- **EXERCISE INSTRUCTIONS**: Rewrite the records from the line containing "Where should I" through the end of the records, changing "header" to "column" and leaving everything else as it is. Give only those lines, without the pictures.

Stored records:
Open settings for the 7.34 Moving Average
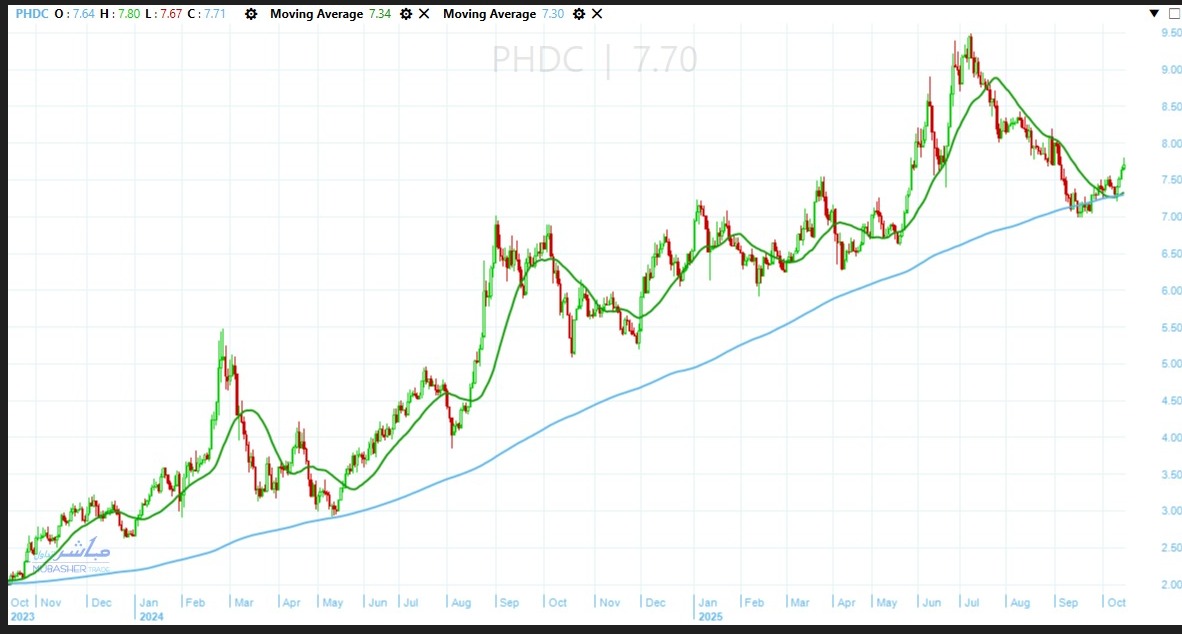Viewport: 1182px width, 634px height. click(x=405, y=14)
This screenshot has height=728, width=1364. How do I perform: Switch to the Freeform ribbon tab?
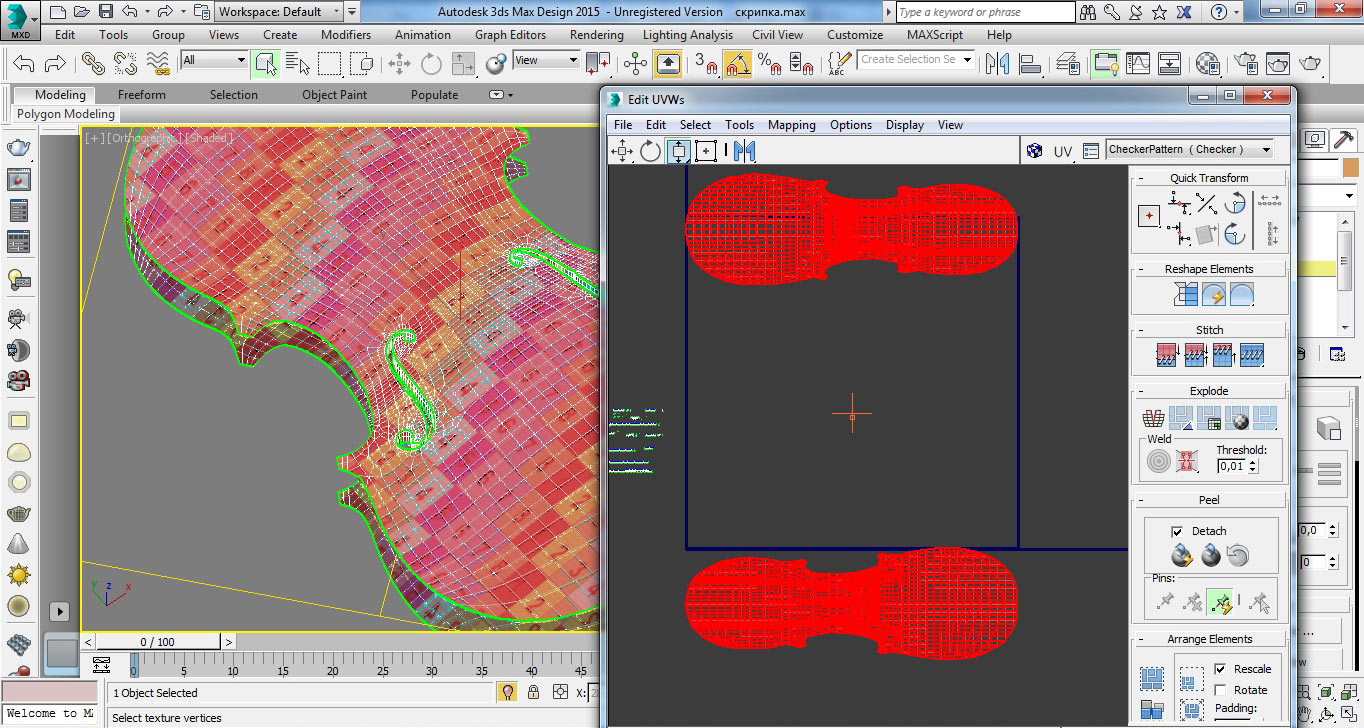point(142,95)

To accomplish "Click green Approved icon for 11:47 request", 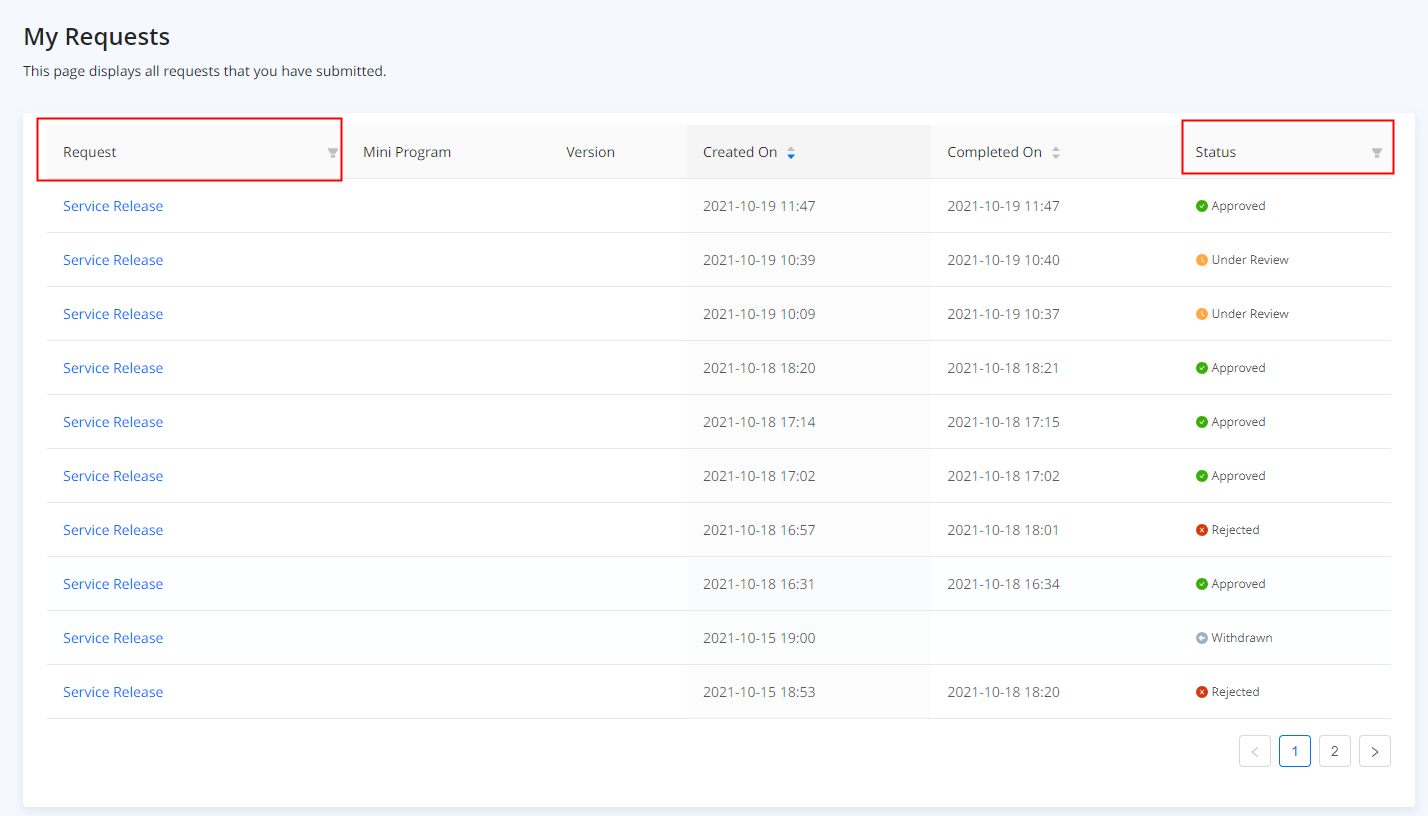I will click(x=1201, y=206).
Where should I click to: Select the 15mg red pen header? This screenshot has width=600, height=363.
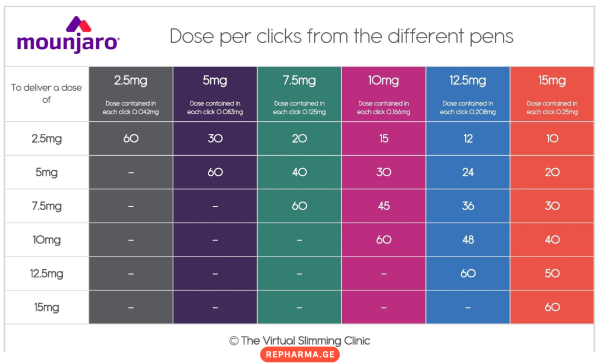552,94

- **SOLUTION FOR THIS EXERCISE**:
Where should I click to: Select the 15mg red pen column? This screenshot has width=600, height=363.
552,94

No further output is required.